If I understand this correctly, I like it.


----------



## laristotle (Aug 29, 2019)




----------



## vadsy (Dec 2, 2010)




----------



## Milkman (Feb 2, 2006)

vadsy said:


>


Yup, I guess I was over thinking it.


----------



## High/Deaf (Aug 19, 2009)

Last lap = white flag = surrender. 

Good one!

I like what's happening inside their sport but I couldn't watch more than 2 minutes of taxi cabs. Most boring racing ever, IMO.


----------



## Electraglide (Jan 24, 2010)

High/Deaf said:


> Last lap = white flag = surrender.
> 
> Good one!
> 
> I like what's happening inside their sport but I couldn't watch more than 2 minutes of taxi cabs. Most boring racing ever, IMO.


I feel the same way about formula 1. I put it right up there with golf and sailboat racing.....boring, but to each his own.


----------



## Milkman (Feb 2, 2006)

I love going fast in cars, but watching others do it doesn't really grab me as entertainment. That goes for pretty much all motorsports.

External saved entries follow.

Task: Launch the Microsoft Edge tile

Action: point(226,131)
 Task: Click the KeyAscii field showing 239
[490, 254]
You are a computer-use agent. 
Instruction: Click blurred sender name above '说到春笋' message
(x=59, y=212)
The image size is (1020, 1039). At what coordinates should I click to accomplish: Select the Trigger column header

Obviously lots of people do enjoy it.


----------



## Diablo (Dec 20, 2007)

Electraglide said:


> NASCAR driver Ray Ciccarelli says he's leaving at end of the season, citing disagreement with flag policy
> I guess this might be next on the list of banned things.

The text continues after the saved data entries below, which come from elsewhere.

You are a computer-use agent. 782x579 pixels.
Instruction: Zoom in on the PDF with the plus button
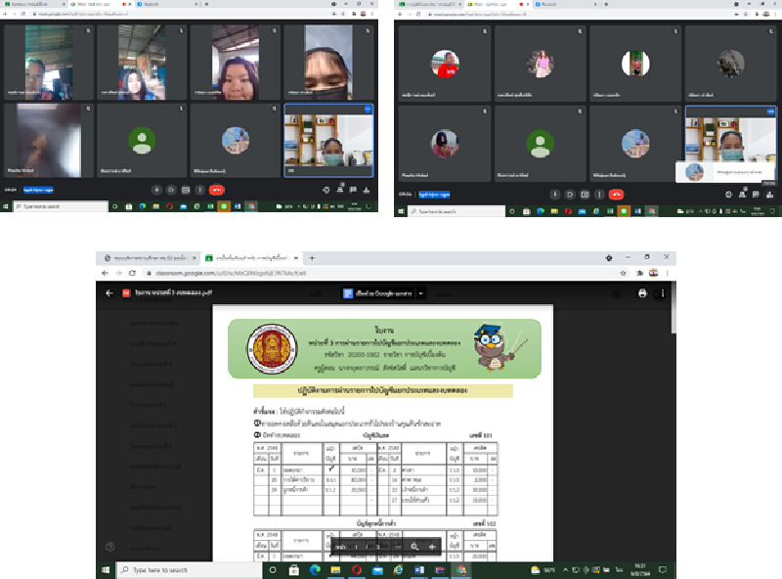click(433, 547)
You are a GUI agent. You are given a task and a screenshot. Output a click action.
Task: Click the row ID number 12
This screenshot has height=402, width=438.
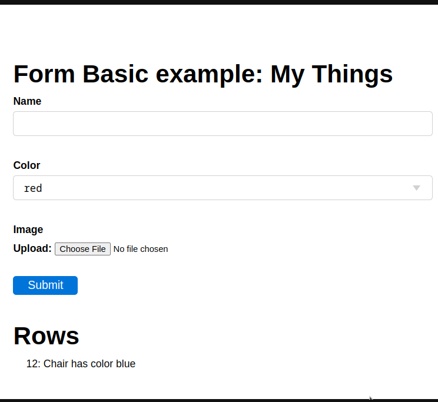32,364
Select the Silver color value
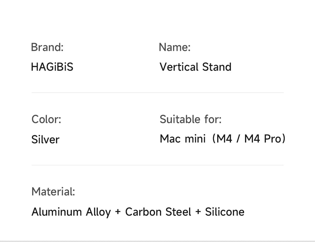Image resolution: width=315 pixels, height=242 pixels. click(45, 139)

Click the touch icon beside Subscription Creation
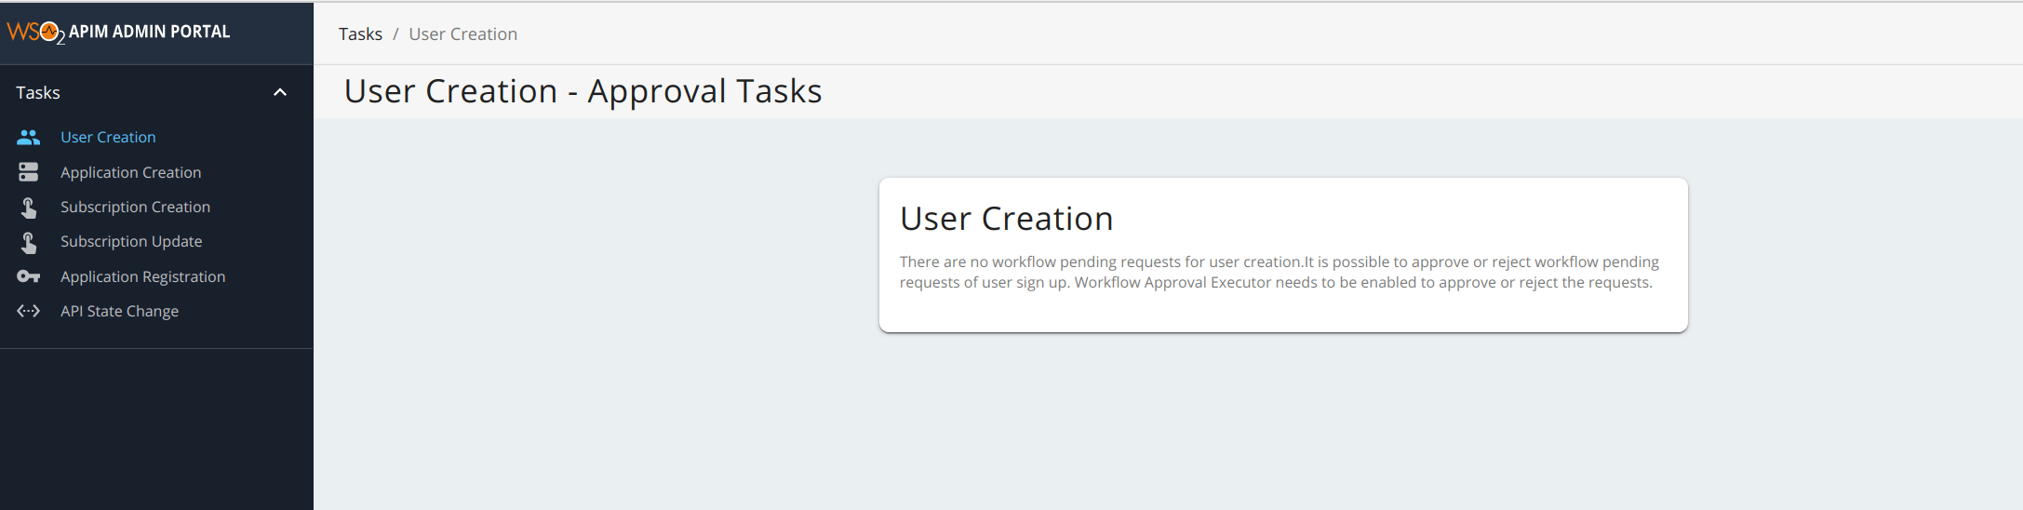(x=29, y=208)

IIRC, a pro golfer bought that car (or one of them) a few years ago and repainted the roof to remove the flag.


----------



## Electraglide (Jan 24, 2010)

Diablo said:


> IIRC, a pro golfer bought that car (or one of them) a few years ago and repainted the roof to remove the flag.

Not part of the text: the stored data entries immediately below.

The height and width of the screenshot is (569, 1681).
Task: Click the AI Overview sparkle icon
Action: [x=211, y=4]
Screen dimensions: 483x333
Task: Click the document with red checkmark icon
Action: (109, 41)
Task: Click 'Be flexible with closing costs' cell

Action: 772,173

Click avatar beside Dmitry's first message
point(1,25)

It's his car. If he did/does then all he has is an over priced Charger. I did a quick search (because I have the time to spare) and couldn't find anything that says he did get it repainted. No pictures, nothing and you would figure that given the PC way things are right now there would be something either pro or con. Next they'll probably pull the Dukes of Hazard off all tv and deep six the movie if they haven't already. This is the only reason why I ever watched the occasional show back then.


----------



## laristotle (Aug 29, 2019)

Well, it's been a while. lol


----------



## Electraglide (Jan 24, 2010)

laristotle said:


> Well, it's been a while. lol
> 
> View attachment 319106


As we used to say.....and still do, "More cushion for the pushing.".


----------



## Diablo (Dec 20, 2007)

General Lee (car) - Wikipedia

On July 2, 2015, golfer Bubba Watson, current owner of LEE 1, announced via Twitter that he would be painting over the Confederate flag on the car's roof.[12][13] Watson's announcement prompted Brian Grams, director of the Volo Auto Museum, to offer to purchase Watson's General Lee, citing how Watson's car was significant because it was used in the show's first season and would be worthy of inclusion in the museum's collection. His offer was turned down.[14]

It sounds like he did...but hard to say for sure he followed through with it.


----------



## vadsy (Dec 2, 2010)

Diablo said:


> General Lee (car) - Wikipedia
> 
> On July 2, 2015, golfer Bubba Watson, current owner of LEE 1, announced via Twitter that he would be painting over the Confederate flag on the car's roof.[12][13] Watson's announcement prompted Brian Grams, director of the Volo Auto Museum, to offer to purchase Watson's General Lee, citing how Watson's car was significant because it was used in the show's first season and would be worthy of inclusion in the museum's collection. His offer was turned down.[14]
> 
> It sounds like he did...but hard to say for sure he followed through with it.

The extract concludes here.